Un travail d'historien, où toutes les sources sont recensées, et qui essaye de comprendre comment cette histoire de possession a pu se mettre en place. de larges extraits de lettres, de procès-verbaux et autres relations des évènements sont reproduits pour appuyer l'argumentation de l'auteur.
Le contexte historique pourrait être symbolisé par la figure de Richelieu - qui s'est plus ou moins occupé personnellement de cette affaire -, premier ministre de Louis XIII et cardinal de l'Eglise, c'est-à-dire un homme qui évolue dans les plus hautes sphères du pouvoir religieux et politique. Les guerres de religion entre protestants et catholiques avaient marqué profondément la société française au seizième siècle, l'édit de Nantes et le siège de la Rochelle faisaient partie de l'histoire récente. Et Loudun avait été un bastion de la religion réformée. Richelieu combattait fermement les protestants, mais il était aussi l'artisan de la centralisation qui aboutira à la monarchie absolue de
Louis XIV. Cet aspect politique était encore quelque chose de nouveau, la fronde n'avait pas encore eu lieu, mais les tensions étaient bien là. Et Loudun possédait également un château que Louis XIII voulait faire démolir dans sa grande entreprise de sape du pouvoir aristocratique. Loudun, dans les années 1630, reste donc un symbole de la lutte protestante mais pourrait être aussi un symbole de l'aristocratie provinciale. Et c'est dans cette crise sociale, ce passage du religieux au politique, ces lignes de fronts pas claires, mouvantes, qu'éclate l'affaire des possédées de Loudun.

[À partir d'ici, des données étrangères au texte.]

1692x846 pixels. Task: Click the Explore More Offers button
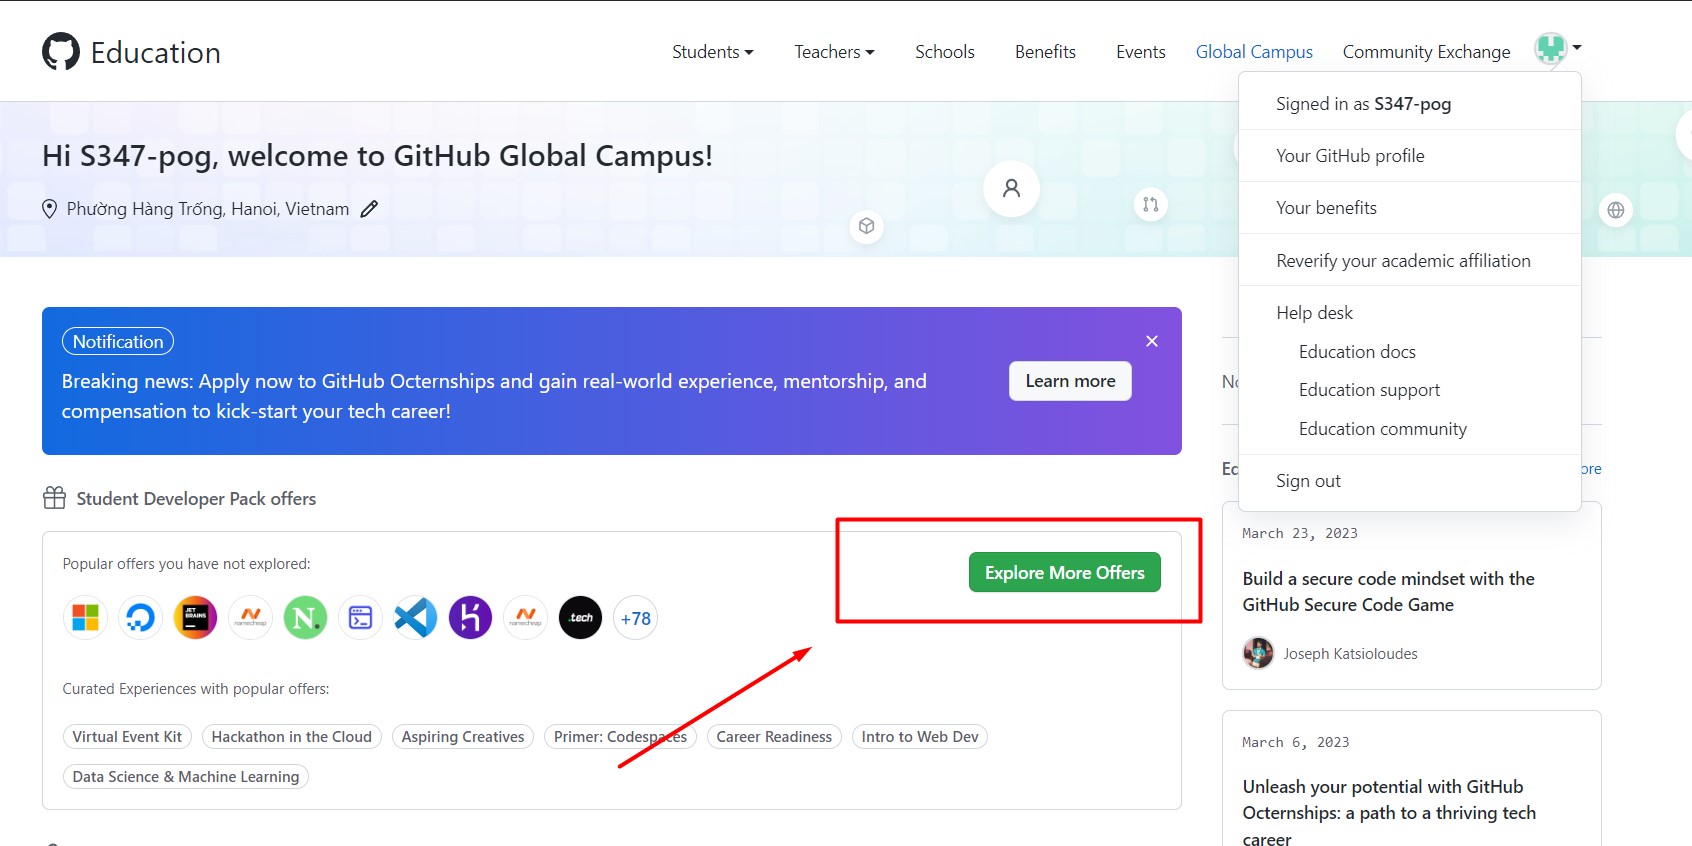pos(1064,572)
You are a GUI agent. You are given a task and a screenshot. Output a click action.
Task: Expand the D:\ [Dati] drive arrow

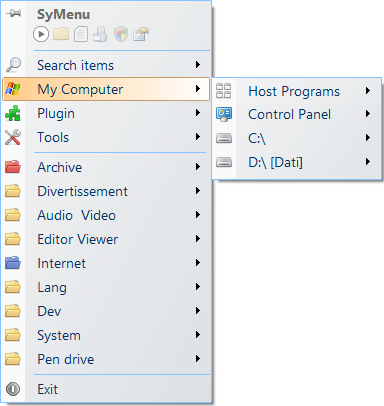click(368, 162)
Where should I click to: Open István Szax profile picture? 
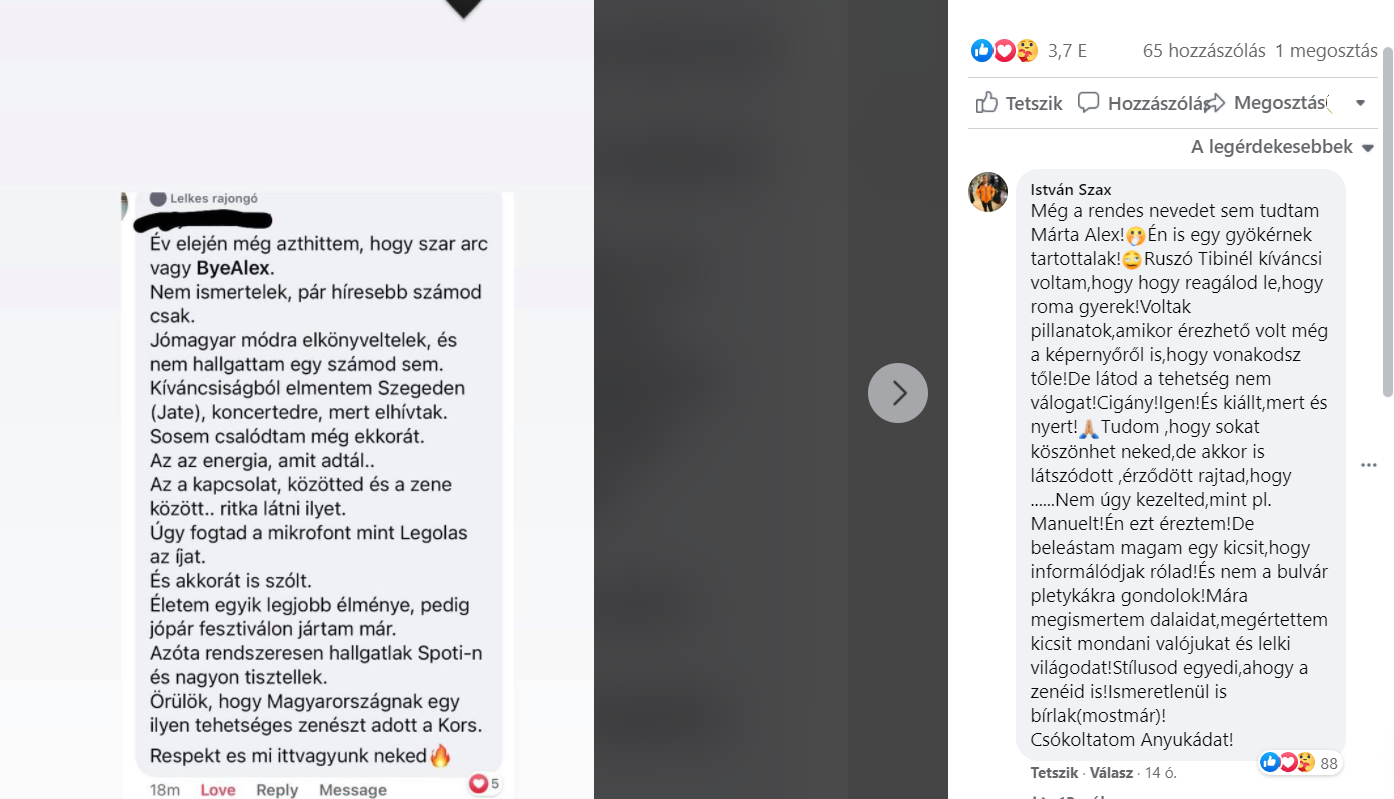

Il y a donc une perte de confiance inavouée dans les moyens de L'Eglise, une augmentation du doute, qui se caractérise par une transformation du langage, des différents discours. le moment est proche où
Descartes cessera de privilégier le latin et commencera à publier en français. le dilemme des possessionistes - ceux qui accordent du crédit à une possession surnaturelle - est donc de s'accrocher à une ancienne forme de pensée, à un langage qu'ils essayent pourtant de réformer, alors que le mal est plus profond et qu'eux-mêmes doutent trop de ce langage. Ainsi, se forme une artificialité essentielle, un lieu de spectacle, avec son langage, son décor, sa scène, c'est-à-dire un théâtre. Un drame espéré par les possessionistes, qui se révélera davantage être une tragi-comédie, avec les possédées et le sorcier dans le rôle des acteurs, les exorcistes en guise de metteurs en scène, Richelieu comme producteur, et tous les autres spectateurs dont notamment les médecins, les théologiens et autres doctes gens. Peut-être pourrait-on laisser un petit rôle au diable dans tout ça, celui du scénariste.
Un ouvrage qui envisage beaucoup de côtés par lesquels cette possession de Loudun peut être abordée. L'un d'eux est le langage, celui des différents spécialistes, ses évolutions et le caractère aliénant qu'il peut revêtir, la privation de parole aussi. Tout ça se manifestant dans la polémique théologique qu'a suscitée
la possession de Loudun : Peut-on contraindre le diable, le Menteur par excellence, à dire la vérité ? Tous ces propos très intéressants sur le langage n'empêchent pourtant pas Michel de Certeau de tomber dans certains écueils généralistes de la théorie psychanalytique, comme lorsqu'il déduit les principaux traits de caractère d'
Urbain Grandier d'une lettre anodine de sa mère et de sa relation à papa-maman. Comme quoi…
Pour conclure, un peu de poésie.
Michel de Certeau a reproduit dans son livre un sonnet plein de bon sens, écrit par
Du Bellay quatre-vingts ans avant l'affaire des possédées de Loudun et adressé à son ami Rémi Doulcin, prêtre et médecin :
Doulcin, quand quelquefois je vois ces pauvres filles
Qui ont le diable au corps, ou le semblent avoir,
D'une horrible façon corps et tête mouvoir,
Et faire ce qu'on dit de ces vieilles sibylles ;
Quand je vois les plus forts se retrouver débiles,
Voulant forcer en vain leur forcené pouvoir,
Et quand même j'y vois perdre tout leur savoir
Ceux qui sont en votre art tenus des plus habiles ;
Quand effroyablement écrier je les ois,
Et quand le blanc des yeux renverser je les vois,
Tout le poil me hérisse, et ne sais plus que dire.
Mais quand je vois un moine avecque son Latin
Leur tâter haut et bas le ventre et le tétin
Cette frayeur se passe, et suis contraint de rire.